## Descripción del ejercicio:
Reproduce estas líneas sin ningún cambio. Incluye todos los registros.

---

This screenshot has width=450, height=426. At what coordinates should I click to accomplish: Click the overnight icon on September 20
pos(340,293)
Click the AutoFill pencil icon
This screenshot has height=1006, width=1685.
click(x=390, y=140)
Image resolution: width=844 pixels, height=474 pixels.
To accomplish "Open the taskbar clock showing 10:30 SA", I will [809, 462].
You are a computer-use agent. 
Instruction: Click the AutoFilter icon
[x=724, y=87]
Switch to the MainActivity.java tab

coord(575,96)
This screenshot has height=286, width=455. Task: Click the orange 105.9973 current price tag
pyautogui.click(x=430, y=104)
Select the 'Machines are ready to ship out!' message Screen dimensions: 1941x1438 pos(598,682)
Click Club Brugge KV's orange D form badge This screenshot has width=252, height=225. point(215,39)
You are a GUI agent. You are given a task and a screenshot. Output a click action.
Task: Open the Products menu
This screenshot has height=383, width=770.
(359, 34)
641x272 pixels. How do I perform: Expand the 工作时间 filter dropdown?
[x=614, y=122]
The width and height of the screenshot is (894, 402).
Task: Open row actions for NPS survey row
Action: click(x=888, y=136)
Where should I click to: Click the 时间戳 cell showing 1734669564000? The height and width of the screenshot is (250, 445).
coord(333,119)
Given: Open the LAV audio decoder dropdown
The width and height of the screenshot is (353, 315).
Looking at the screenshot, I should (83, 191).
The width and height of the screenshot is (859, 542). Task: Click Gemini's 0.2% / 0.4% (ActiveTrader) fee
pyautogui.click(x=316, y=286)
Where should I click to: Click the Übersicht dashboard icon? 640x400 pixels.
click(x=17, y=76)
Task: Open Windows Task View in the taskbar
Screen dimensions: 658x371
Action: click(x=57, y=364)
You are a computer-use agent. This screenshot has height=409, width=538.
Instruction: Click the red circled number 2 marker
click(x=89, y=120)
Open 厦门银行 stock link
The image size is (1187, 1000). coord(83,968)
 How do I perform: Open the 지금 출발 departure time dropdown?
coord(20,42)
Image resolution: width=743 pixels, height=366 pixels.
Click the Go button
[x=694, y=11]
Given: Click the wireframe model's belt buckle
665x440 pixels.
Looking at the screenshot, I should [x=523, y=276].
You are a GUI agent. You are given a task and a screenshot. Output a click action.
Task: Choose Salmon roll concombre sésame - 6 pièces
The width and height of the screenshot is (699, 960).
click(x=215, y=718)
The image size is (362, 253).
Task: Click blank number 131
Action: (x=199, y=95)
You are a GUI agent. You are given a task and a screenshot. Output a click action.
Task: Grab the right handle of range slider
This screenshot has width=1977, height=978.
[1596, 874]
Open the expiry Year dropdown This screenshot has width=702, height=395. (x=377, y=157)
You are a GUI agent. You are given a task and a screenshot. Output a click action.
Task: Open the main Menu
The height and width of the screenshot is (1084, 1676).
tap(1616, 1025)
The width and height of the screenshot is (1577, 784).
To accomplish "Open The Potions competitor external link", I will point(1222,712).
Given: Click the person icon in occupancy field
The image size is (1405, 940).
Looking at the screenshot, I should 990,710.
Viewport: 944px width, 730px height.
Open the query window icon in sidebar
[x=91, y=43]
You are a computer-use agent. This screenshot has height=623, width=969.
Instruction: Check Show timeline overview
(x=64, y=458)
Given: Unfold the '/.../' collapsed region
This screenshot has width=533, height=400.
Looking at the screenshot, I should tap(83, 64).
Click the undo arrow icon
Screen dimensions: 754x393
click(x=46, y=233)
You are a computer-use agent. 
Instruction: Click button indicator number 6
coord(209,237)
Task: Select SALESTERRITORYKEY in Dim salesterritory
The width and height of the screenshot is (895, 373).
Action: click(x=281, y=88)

---

## Resultado:
This screenshot has width=450, height=426. At what coordinates should I click to accomplish: Click the overnight icon on September 20
pos(340,293)
Click the AutoFill pencil icon
This screenshot has height=1006, width=1685.
click(x=390, y=140)
Image resolution: width=844 pixels, height=474 pixels.
To accomplish "Open the taskbar clock showing 10:30 SA", I will [809, 462].
You are a computer-use agent. 
Instruction: Click the AutoFilter icon
[x=724, y=87]
Switch to the MainActivity.java tab

coord(575,96)
This screenshot has height=286, width=455. Task: Click the orange 105.9973 current price tag
pyautogui.click(x=430, y=104)
Select the 'Machines are ready to ship out!' message Screen dimensions: 1941x1438 pos(598,682)
Click Club Brugge KV's orange D form badge This screenshot has width=252, height=225. point(215,39)
You are a GUI agent. You are given a task and a screenshot. Output a click action.
Task: Open the Products menu
This screenshot has height=383, width=770.
(359, 34)
641x272 pixels. How do I perform: Expand the 工作时间 filter dropdown?
[x=614, y=122]
The width and height of the screenshot is (894, 402).
Task: Open row actions for NPS survey row
Action: click(x=888, y=136)
Where should I click to: Click the 时间戳 cell showing 1734669564000? The height and width of the screenshot is (250, 445).
coord(333,119)
Given: Open the LAV audio decoder dropdown
The width and height of the screenshot is (353, 315).
Looking at the screenshot, I should (83, 191).
The width and height of the screenshot is (859, 542). Task: Click Gemini's 0.2% / 0.4% (ActiveTrader) fee
pyautogui.click(x=316, y=286)
Where should I click to: Click the Übersicht dashboard icon? 640x400 pixels.
click(x=17, y=76)
Task: Open Windows Task View in the taskbar
Screen dimensions: 658x371
Action: click(x=57, y=364)
You are a computer-use agent. This screenshot has height=409, width=538.
Instruction: Click the red circled number 2 marker
click(x=89, y=120)
Open 厦门银行 stock link
The image size is (1187, 1000). coord(83,968)
 How do I perform: Open the 지금 출발 departure time dropdown?
coord(20,42)
Image resolution: width=743 pixels, height=366 pixels.
Click the Go button
[x=694, y=11]
Given: Click the wireframe model's belt buckle
665x440 pixels.
Looking at the screenshot, I should [x=523, y=276].
You are a GUI agent. You are given a task and a screenshot. Output a click action.
Task: Choose Salmon roll concombre sésame - 6 pièces
The width and height of the screenshot is (699, 960).
click(x=215, y=718)
The image size is (362, 253).
Task: Click blank number 131
Action: (x=199, y=95)
You are a GUI agent. You are given a task and a screenshot. Output a click action.
Task: Grab the right handle of range slider
This screenshot has width=1977, height=978.
[1596, 874]
Open the expiry Year dropdown This screenshot has width=702, height=395. (x=377, y=157)
You are a GUI agent. You are given a task and a screenshot. Output a click action.
Task: Open the main Menu
The height and width of the screenshot is (1084, 1676).
tap(1616, 1025)
The width and height of the screenshot is (1577, 784).
To accomplish "Open The Potions competitor external link", I will point(1222,712).
Given: Click the person icon in occupancy field
The image size is (1405, 940).
Looking at the screenshot, I should 990,710.
Viewport: 944px width, 730px height.
Open the query window icon in sidebar
[x=91, y=43]
You are a computer-use agent. This screenshot has height=623, width=969.
Instruction: Check Show timeline overview
(x=64, y=458)
Given: Unfold the '/.../' collapsed region
This screenshot has width=533, height=400.
Looking at the screenshot, I should tap(83, 64).
Click the undo arrow icon
Screen dimensions: 754x393
click(x=46, y=233)
You are a computer-use agent. 
Instruction: Click button indicator number 6
coord(209,237)
Task: Select SALESTERRITORYKEY in Dim salesterritory
The width and height of the screenshot is (895, 373).
Action: click(x=281, y=88)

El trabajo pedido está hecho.